O filme 23000 vidas, inspirado na história verídica de um barco de resgate de migrantes no Mar Mediterrâneo, evidencia os perigos enfrentados por milhares de pessoas que procuram proteção e melhores condições de vida. Embora o filme não se centre no contexto escolar, é possível refletir sobre as dificuldades que uma criança migrante poderá enfrentar (e enfrenta mesmo muitas...)ao integrar uma nova escola, num país que não é o que a viu nascer...
Imagine-se o caso do Lamin, que chega a Portugal depois de ter sido resgatado com a sua família. Após experiências marcadas pela insegurança , ele inicia a sua escolaridade sem dominar a língua portuguesa e com dificuldades em adaptar-se a uma nova cultura. Nas primeiras semanas, participa pouco, evita interagir, revela dificuldades devido à barreira linguística e ao impacto emocional. A língua é um obstáculo à comunicação, as diferenças culturais e o processo de adaptação podem gerar sentimentos de isolamento e de insegurança. Alguns colegas podem não compreender a sua realidade , o que aumenta o risco de exclusão social.

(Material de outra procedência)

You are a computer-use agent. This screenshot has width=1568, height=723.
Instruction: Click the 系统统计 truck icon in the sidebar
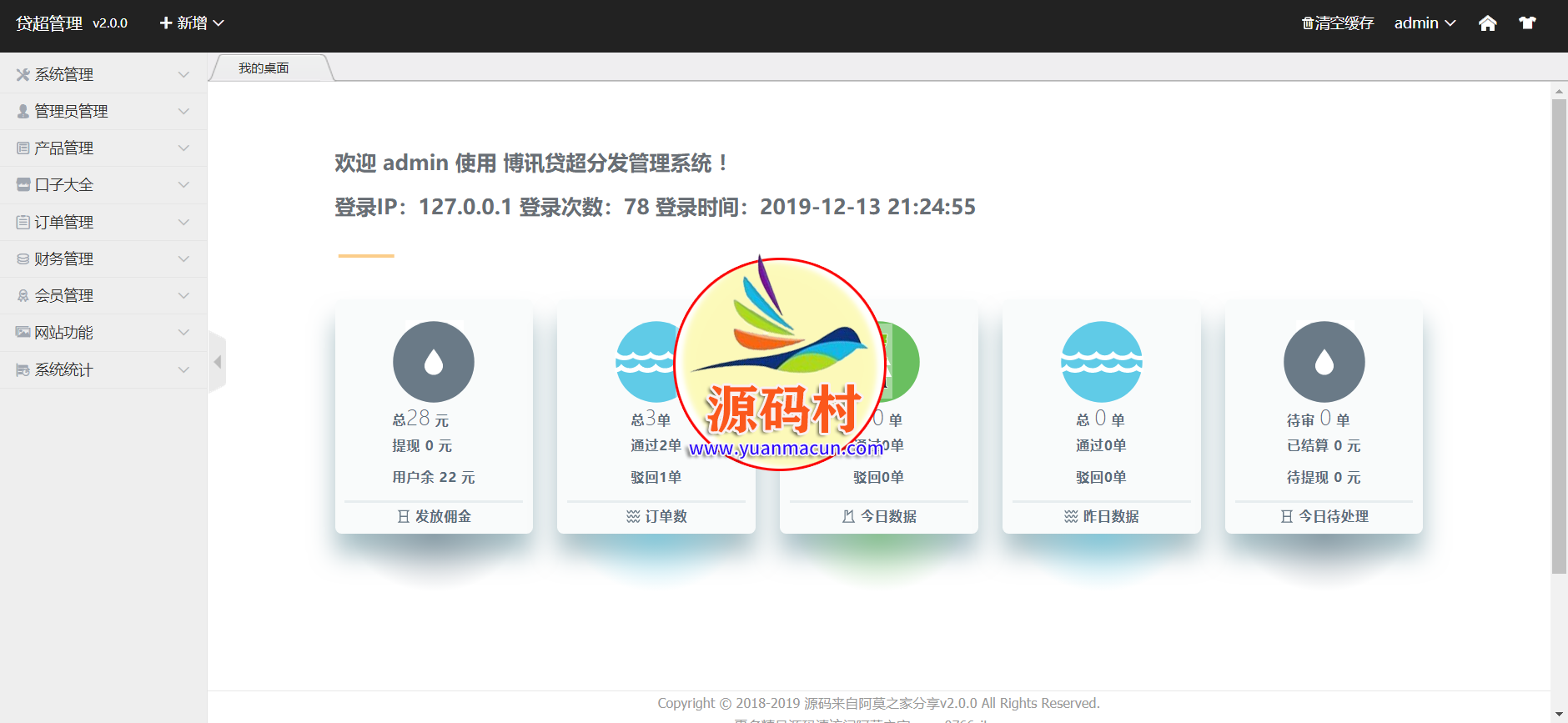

Mas a presença do Lamin representa uma oportunidade de aprendizagem para toda a turma. A partilha da sua história e da sua cultura permite desenvolver valores como o respeito, a empatia, a solidariedade e a cidadania intercultural. A diversidade cultural enriquece o ambiente educativo e contribui para a formação de cidadãos mais conscientes e tolerantes ( mais " bem-formados", como se comentou durante a sessão síncrona", mais humanos, de carne e osso, acrescento eu!).
Será que o professor é o homem do leme deste barco de resgate? Ou será que é antes aquele que vai no bote salva-vidas até ao barco de borracha que o trouxe do inferno para o céu ainda que desconhecido, mas mais seguro do que se encontrava, e lhe coloca uma boia de salvação que lhe permite novamente respirar um pouco de alívio e pensar que pode haver uma réstia de esperança?...

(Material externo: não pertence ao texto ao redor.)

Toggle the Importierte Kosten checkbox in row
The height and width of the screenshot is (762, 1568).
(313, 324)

Será o professor aquele que está disposto a investir ( o seu tempo, o seu conhecimento, a sua sensibilidade, o seu ombro, o seu peito, o seu sorriso, ...), a dar até aquilo que não tem em prol de um ser humano?...
" Podemos deixar pessoas afogarem-se?
Podemos desviar o olhar?
O pensamento tornou-se um sentimento.E esse sentimento não desapareceu. Cresceu. Ficou mais forte. Até assentar em mim."...
" Só posso dizer que eu salvaria sempre pessoas de se afogarem.
Ajudar não é crime.
É um ato de HUMANIDADE.
23000 vidas, Netflix
Que eu possa continuar a ajudar cada vida que chega ao meu barco ( à minha turma) de resgate!